## Records to use:

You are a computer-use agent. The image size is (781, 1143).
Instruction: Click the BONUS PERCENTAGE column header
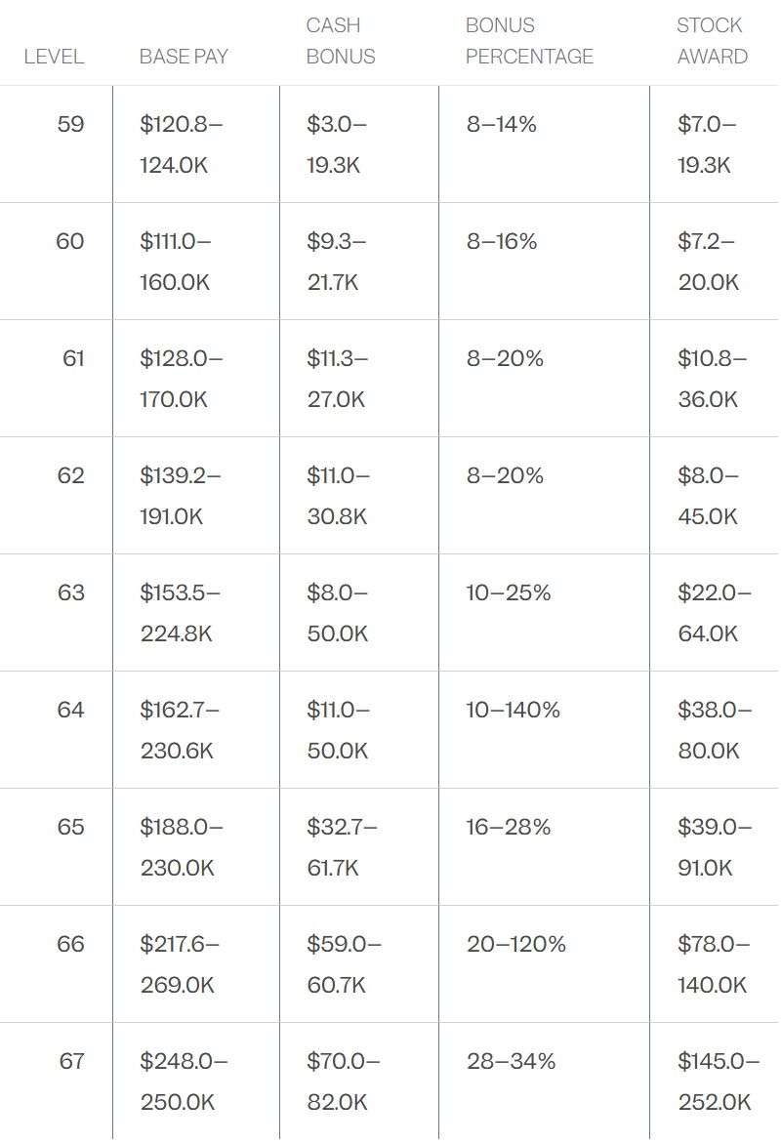pyautogui.click(x=529, y=41)
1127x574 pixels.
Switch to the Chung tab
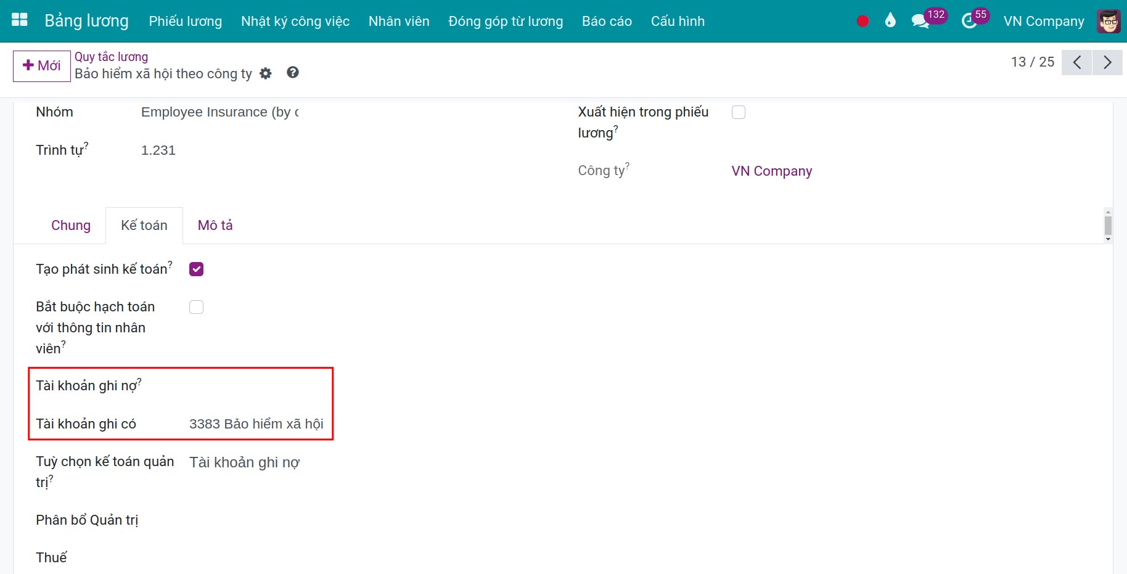click(71, 226)
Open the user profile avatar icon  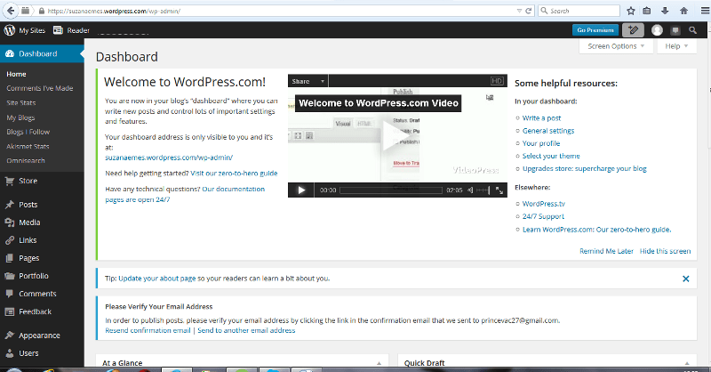tap(657, 29)
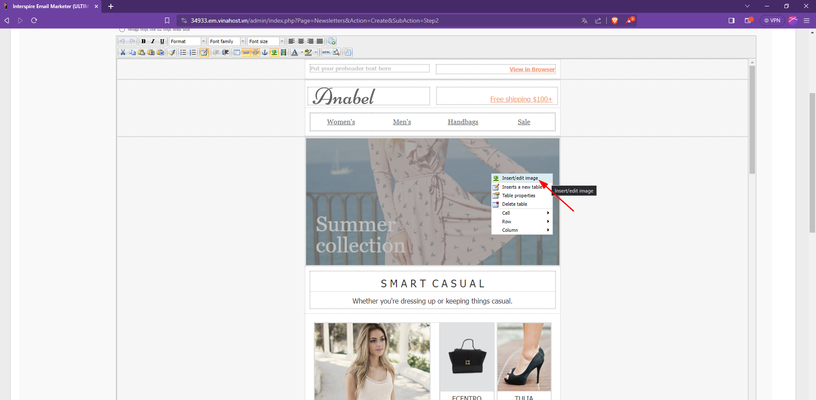
Task: Click the Handbags navigation link
Action: pos(463,122)
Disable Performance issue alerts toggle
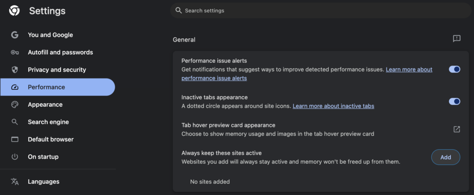Image resolution: width=474 pixels, height=195 pixels. point(454,69)
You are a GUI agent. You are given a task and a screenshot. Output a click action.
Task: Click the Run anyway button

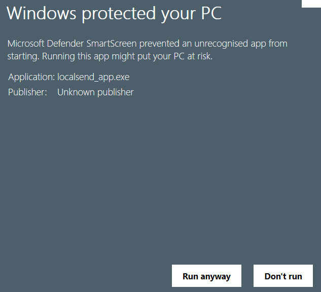(x=206, y=276)
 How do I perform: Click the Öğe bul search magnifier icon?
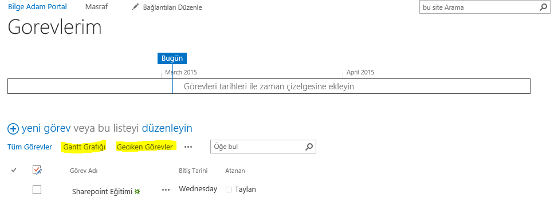[309, 146]
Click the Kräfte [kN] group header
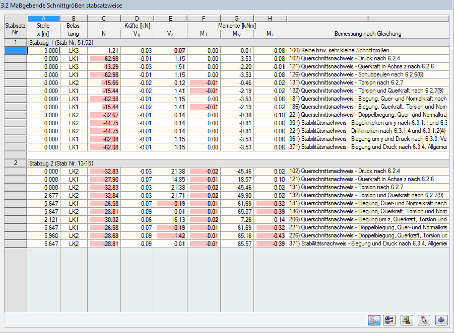The image size is (454, 333). point(137,25)
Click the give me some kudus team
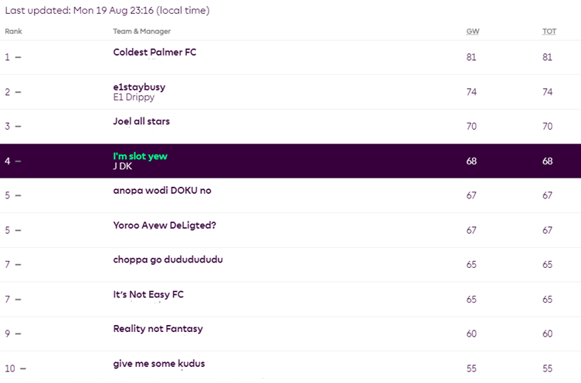 click(x=159, y=364)
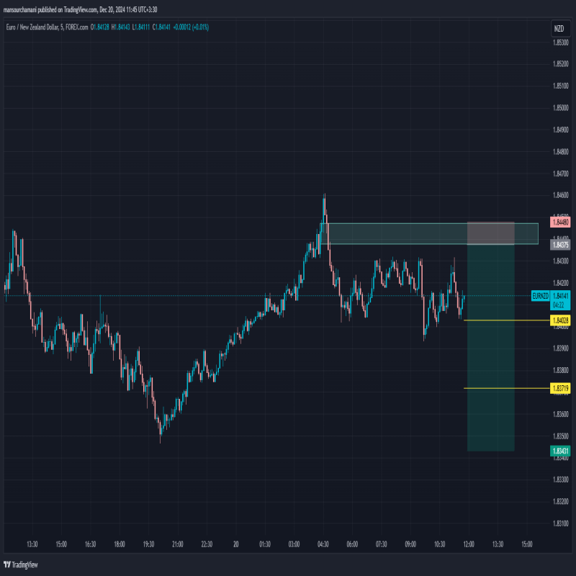Click the green 1.83431 target price label
Image resolution: width=576 pixels, height=576 pixels.
561,451
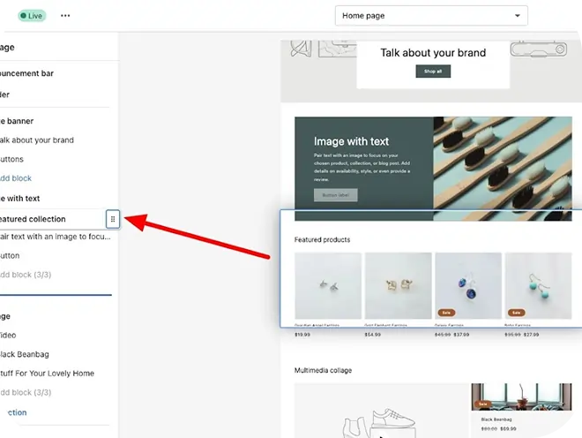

## Aim:
Which lines in the items above contain the string "header", with case counting? Copy each such line.

## Result of the exercise:
Instruction: Click the BONUS PERCENTAGE column header
Click the Kräfte [kN] group header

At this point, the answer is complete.